**SUPPLIED TEXT**
━━━
Once all of these connections are setup, and your open weather map api key is properly activated, the DAG should run end-to-end! Your buckets in S3/GCS, and bigquery dataset/table need to be created for the dag to work.

VIII. Setting up this build on EC2 Server with Docker Traefik, Route 53, and Elastic IP (Server-side)

In this section, which marks the beginning of Part 2 of our YouTube video walkthrough, we'll focus on setting up an Airflow Docker server on AWS EC2. Cost considerations are essential, so let's dive into that. For this setup, you'll need at least a t2.large EC2 instance, though a t2.xlarge (or bigger) is recommended for production-grade environments. The hourly rate for these instances starts at approximately $0.07/hour. AWS does offer cloud credits, but once they're depleted, you'll need to budget for ongoing operational costs. Make sure that your cloud billing account is prepared for these expenses to ensure that the cost of running this build server-side is justified. If you're pursuing this activity solely for learning purposes, it's crucial to shut down your EC2 instance once you've completed the activity to avoid incurring additional charges. For detailed information on AWS EC2 costs, see their documentation.

EC2 Airflow Docker Build (Server-Side) Overview

If you navigate through the orangutan-stem codebase, you will see that there are several .yml/.yaml files in various directories. Based on where and how we run docker-compose, we can utilize specific yaml files in this codebase (as you originally cloned it) to run on an EC2 server. Note, you will have to update some code in the traefik.yml file found in airflow/compose/prod/traefik/traefik.yml More is explained on this further down. Just like the local airflow setup, we will use docker-compose to run our airflow docker application.

a. Setup EC2 Server

  1. Create an EC2 instance with the latest ubuntu version (22.04.3 LTS)
  2. For instance type (size) be sure to select a t2.large/t2.xlarge since docker requires a good chunk of cpu/memory. Also be sure to make <=200gb of storage on your ec2 instance.
  3. Create a new ssh access identify file/key as a part of setting up the EC2 instance (.pem file for openssh preferred). Save it as something like 'orangutan-server-key.pem'. On terminal/command prompt, cd into your Downloads directory, and run the following command (with the appropriate file name): mv orangutan-server-key.pem ~/.ssh/ On windows, you can manually drag it from your Downloads folder into .ssh/ directory (usually found in your C drive). If on a mac, you may have to run the following command for the .pem file to be properly accessed,

chmod 600 ~/.ssh/orangutan-server-key.pem

  1. Launch the EC2 instance, and once it is provisioned, you will want to allocate an elastic ip. Be sure to set your security group (inbound rules) to allow TCP traffic (all) for ports 80, 443, and 22.

b. Allocate Elastic IP/DNS Record to EC2 Server and Route 53

We will want to assign the ec2 instance an elastic ip so it has a stable and fixed ip address

  1. Within EC2, on the left-hand menu-bar select "Elastic IP's" and click "Allocate IP Address". Once the Elastic IP is created, be sure to assign it your newly created EC2 instance
  2. Navigate to Route 53, and on the left-hand menu click, 'Registered Domains -> Register Domains'
  3. You can find a cheap domain that you can use to point your elastic ip so it can be available on public internet without an ip address, and something more intuitive like, 'airflow.orangutan-stem.com'. Registering a domain takes a few minutes to a few hours, and costs ~$13 USD annually for low-demand domain names.
━━━
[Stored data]
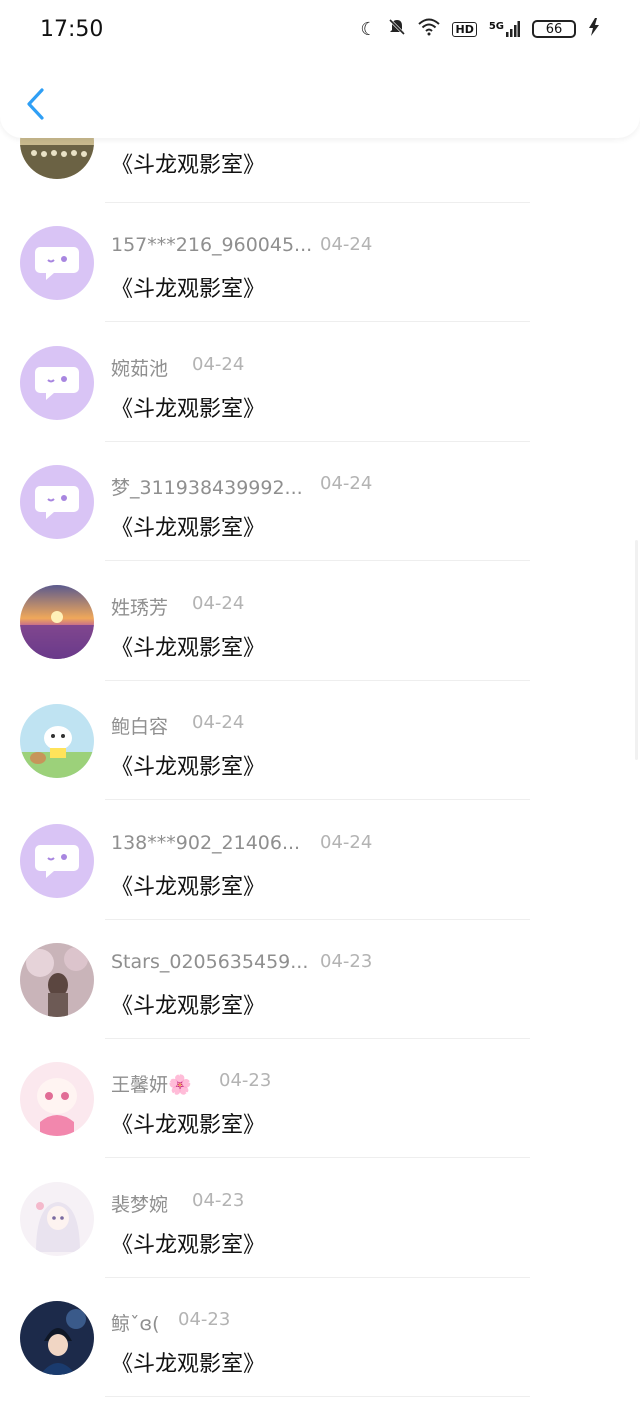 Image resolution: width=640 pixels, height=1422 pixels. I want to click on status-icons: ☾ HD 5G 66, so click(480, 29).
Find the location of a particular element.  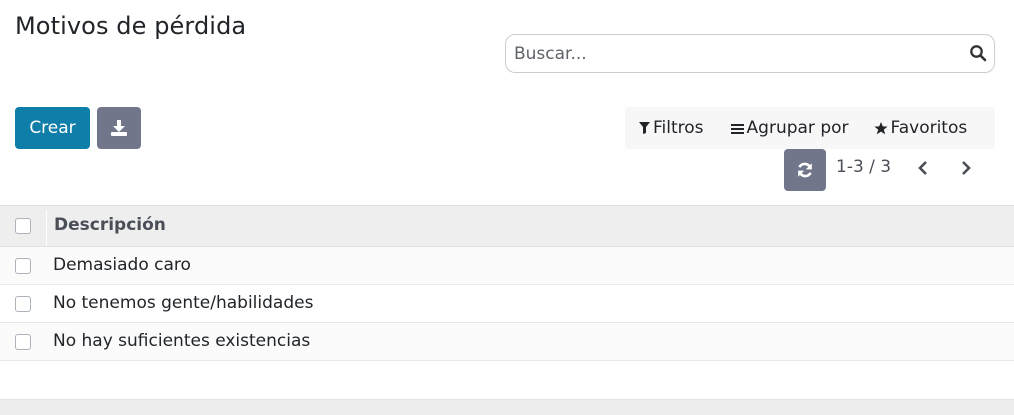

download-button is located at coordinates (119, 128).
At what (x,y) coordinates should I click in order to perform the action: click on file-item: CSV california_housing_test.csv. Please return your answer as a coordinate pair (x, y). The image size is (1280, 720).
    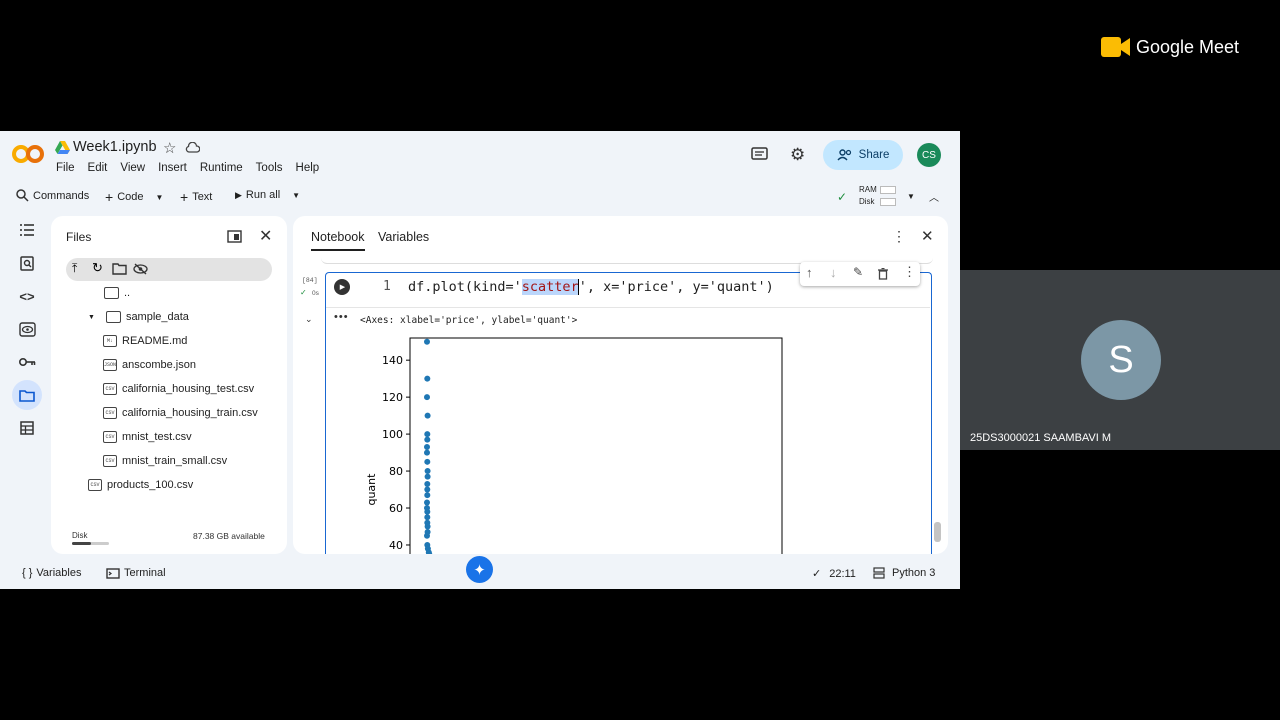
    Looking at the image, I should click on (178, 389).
━━━
**QUESTIONS TO ANSWER**
A) Which ports does the Airflow EC2 setup guide say the security group's inbound rules must open to TCP traffic? List them all.
B) Pick up the Airflow EC2 setup guide from the point where it stops.

**RESULTS OF THE TASKS**
A) 80, 443, 22

B)
  4. Once your domain is registered, go to 'Hosted Zones' on the left-hand menu. Add a new hosted zone for 'airflow.{yourdomainname.com}'. Replace {yourdomainname.com} with your newly registered domain and don't forget the 'airflow' subdomain prefix. Once 'airflow.yourdomainname.com' is added as a hosted zone, copy and paste those new NS record Value(s) to the NS record Value(s) in the 'yourdomainname.com' hosted zone. See screenshots below-the first screenshot is after the 'airflow.yourdomainname.com' is created as a hosted zone, the second shows where to paste them in the 'yourdomainname.com' NS records.

Copy these NS record values, and paste them to the yourdomainname.com hosted zone record in the Value section

  1. Create an A record for airflow (airflow.yourdomainname.com) within the yourdomainname.com hosted zone. The Value should be the elastic IP address you created earlier.
  2. open a terminal/command prompt, and cd .ssh/
  3. create a new file (no file extension) called 'config'. This can be done with New-Item config on windows or touch config on mac/linux os
  4. on your computer's terminal/command prompt, cd into .ssh/, and vim/nano/code . (code . to open/edit in vs code) the config file with the following content:
Host airflow.yourdomainname.com
  HostName 3.100.100.100
  IdentityFile ~/.ssh/orangutan-server-key.pem
  User ubuntu

Be sure to replace with your correct dns name (Host), your elastic ip you have assigned to your ec2 instance (HostName), and the correct .pem file name you should have moved to your .ssh/ directory in the earlier step (IdentityFile). User should always be ubuntu for default setup.

Once you have setup your config file properly, you should be able to ssh into your ec2 instance! To do this, open a terminal/command prompt and type:

ssh airflow.yourdomainname.com

You may be prompted to type 'yes', and should see yourself logged into the server.

IX. Clone orangutan-stem codebase onto EC2 server

Git should be installed by default on the ec2 server ubuntu linux distro. To check run, git --version. If this works, run the following commands to clone the orangutan-stem repo

mkdir projects

cd projects

git clone https://github.com/mikestack15/orangutan-stem.git

X. Install Docker on EC2 Server

Once the codebase is cloned, you will have to install docker and docker compose. This has to be done through ssh command line/terminal. Be sure to do this in the EC2 instance terminal you should already be presently in.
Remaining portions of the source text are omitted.